I don't care if he unteaches himself anything, that's his choice, but I think we should not be glorifying a technology that is fundamentally abusive towards people. I left this comment to call out use of LLMs for what they are, a device marketed for offloading thought onto even though they do not think, nothing else. My intent isn't to debate this, just to explain my reasoning, & I will not continue.

*"Use it or lose it", false information, & it's basically gambling.
**They waste insanely large amounts of energy & create massive amounts of pollution, & they do it without even giving a single cent to the people whose work was stolen to train them.

@jackemled I’m not sure how he’s“relying everything on ChatGPT”, I understand your environmental and data concerns, and I do agree with your assessment that yes, LLMs are notoriously limited in what they can do (every AI researcher worth their salt agrees with this).

But this is just him mentioning that he used it to help solve one problem, he isn’t blindly glorifying the technology and think it’s a god or whatever. I find his tone to be more skeptical of the technology in general, actually.

Your reasoning isn’t sound, and I’ll leave it at that.

@kaleidosium I said I'm not continuing. Go debate someone else.
@jackemled @tao And, if you are an expert in the topic of discussion, a potential way to save a few hours of your time to use for other things! (For this example, teaching people how to better use ChatGPT.)
@drScott @tao No, just teach them to use a search engine & fact check. It takes less time & is more reliable for them & for you. Better for the environment & cheaper for them as well. Boolean searches & fuzzy searches have existed for decades. Google has both available for free.

@jackemled We all get to choose how to spend those saved few hours =)

(I don't understand what your 'no' is refuting, my best guess is that it refers to my description of what Tao did with his few hours saved.)

@drScott The "no" was to "teach them to use a LLM". It takes much longer to learn how to use one of those & they never give reliable results no matter how "good" you are at it.

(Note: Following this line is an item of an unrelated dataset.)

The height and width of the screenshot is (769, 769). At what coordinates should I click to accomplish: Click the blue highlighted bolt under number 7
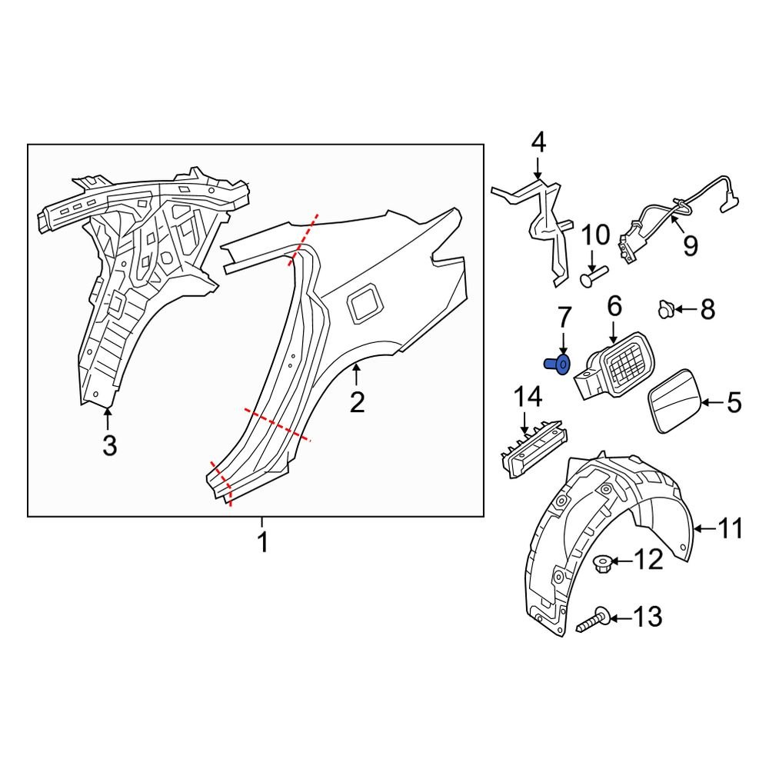coord(561,364)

It's like gambling; you feel like you're getting better at it, but the chances of a good outcome never actually change.

For boolean searches, you do get better at it; you learn how to filter out unwanted search results. For example, you might search how to program a videogame AI -"chatgpt" -"llm" ~"java" ~"python" to find a guide on making a decision tree or something for a videogame character, in Java or Python, without results being polluted by SEO LLM slop. Google even has a search builder tool so you don't need to learn this in order to make good use of it too.

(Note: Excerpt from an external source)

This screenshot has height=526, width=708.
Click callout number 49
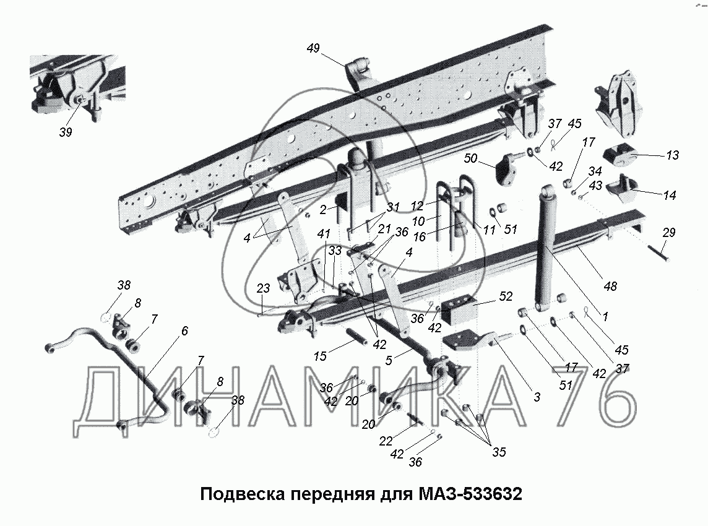[x=313, y=49]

@drScott We do all get to choose how we spend the time we save with our tools, but in my experience (and literally everyone else's, even people that thought it helped at first), LLMs waste more time than they save. Sure, there's a 1% chance it gives you exactly what you need immediately, but the 99% of the time it makes you pull the slot machine lever again vastly outweighs that.
@tao does it really prove anything
@tao Thanks for sharing your experiences! Do you find that the customization options are useful for the chat interface; is there a particular set of “custom instructions” that you find work better? And does the “workspace” functionality that it's talking about have any impact on quality?
@tao Have you tried the GPT-5 Pro model, and if so, how does it compare? In theory it should give consistently better / more correct results at the expense of longer wait time.

@tao Yes, if you know what you are doing and what the expected result should be, and invest the time to explain the steps to a very keen, very fast, very convincing but extremely stupid intern, it can be a great tool.

Unfortunately, that's not how it's sold. Or generally used.

@tao should we add AI as a coauthor or at least mention in acknowledgements? Say, if AI gave you an idea or approach you knew but didn't think of.
@tao This was GPT-5 Auto? Do you notice any significant advantage with the 200$/month GPT-5 Pro, which is supposed to think more?